#### Your assignment:
Your answer should be an exact copy of the lines from the one holding "Where should I" to the end of the material below, pictures left out.

----------

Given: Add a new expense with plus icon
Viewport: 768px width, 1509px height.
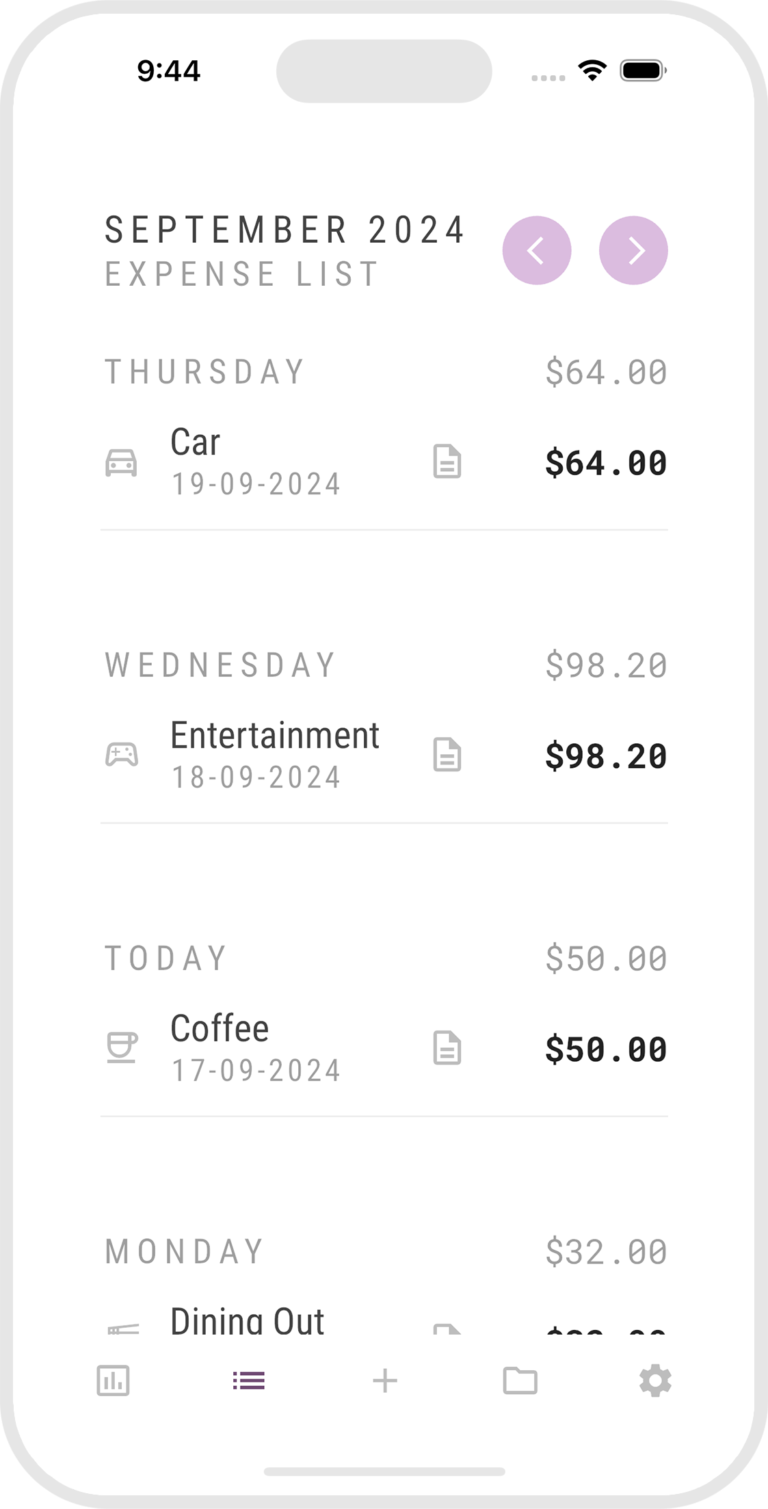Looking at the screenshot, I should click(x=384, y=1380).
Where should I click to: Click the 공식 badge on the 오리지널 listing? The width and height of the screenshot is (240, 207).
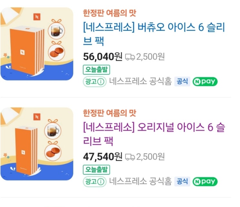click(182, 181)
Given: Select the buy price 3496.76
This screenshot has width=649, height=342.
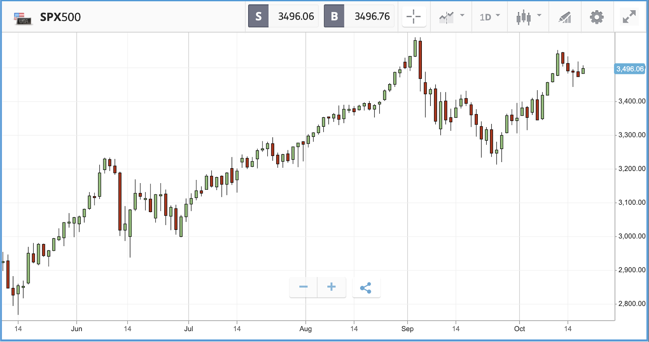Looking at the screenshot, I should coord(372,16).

----------

#### Result of this exercise:
Where should I click to: Click the 공식 badge on the 오리지널 listing? The width and height of the screenshot is (240, 207).
click(182, 181)
Given: Select the buy price 3496.76
This screenshot has width=649, height=342.
Looking at the screenshot, I should coord(372,16).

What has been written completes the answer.